In questi giorni ricorrono i venticinque anni del trattato di Maastricht. Quali sono le sorti dell’Ue e dell’Euro?
“Lo stato di salute dell’Ue, della moneta unica e delle istituzioni comunitarie non è dei migliori. Ad un quarto di secolo da Maastricht è necessario fare un bilancio, capire i mali che affliggono l’Europa e correggere risolutivamente le distorsioni da cui origina la crisi europea che è progettuale, politica e democratica ancor prima che economica. E’ questo un orizzonte ineludibile, poiché se non si cambia rotta, se non si innesta il germe della democrazia nei processi decisionali e nominali, il rischio implosione è dietro l’angolo e non certo per colpa dei tanti populismi che sembrano infettare a macchia d’olio la politica e la governance degli Stati. “Rinnovarsi o perire” era un vecchio slogan dei socialisti italiani che l’Europa deve, oggi più che mai, far suo”.

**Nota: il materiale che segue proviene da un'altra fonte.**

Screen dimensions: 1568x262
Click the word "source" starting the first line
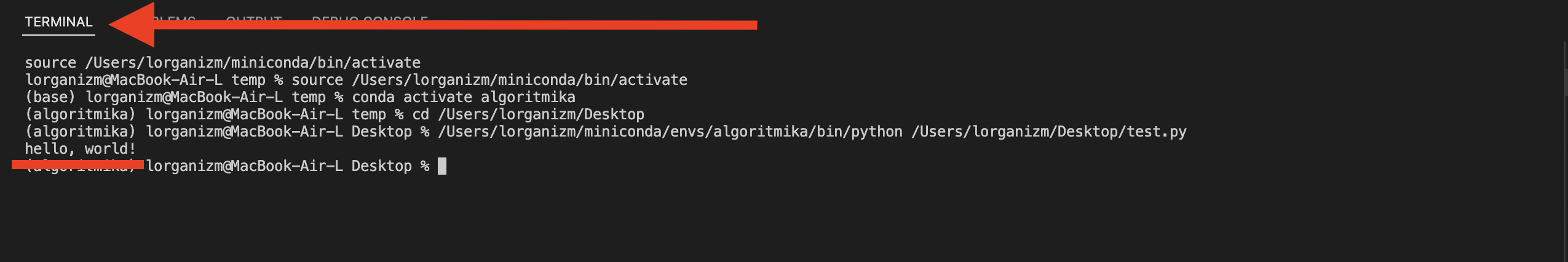click(x=50, y=63)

È da poco uscito “La notte di Sigonella. Documenti e discorsi sull’evento che restituì orgoglio all’Italia”, a cura della Fondazione Craxi (di cui Lei è presidente). Si può ricordare e ripartire da quella notte gloriosa per tornare a parlare di sovranità nazionale?
“Si deve ricordare e si può parlare di sovranità, ma questa non può essere né un’ideologia né tantomeno una premessa per versioni aggiornate e corrette di becero nazionalismo. Uno stato o è sovrano, o non è. E questo deve esercitare la sua sovranità, nel rispetto delle leggi internazionali, senza egoismi ma a difesa e tutela dei suoi interessi legittimi e di quelli dei suoi cittadini. Quanto a Sigonella, quella fu la notte della politica, delle scelte difficili ed obbligate per chi si poneva come interlocutore primario nelle più importanti questioni che interessavano le regioni mediorientali. Le intuizioni di Craxi, che attribuiva importanza vitale alla stabilità ed alla pace nel Mediterraneo e nel Medioriente come fattori indispensabili per la sicurezza, lo sviluppo e la stessa esistenza dell’Europa, non sono state perseguite in questi anni. Se si fosse seguita la strada da lui tracciata ci saremmo risparmiati molte tragedie dell’oggi…”.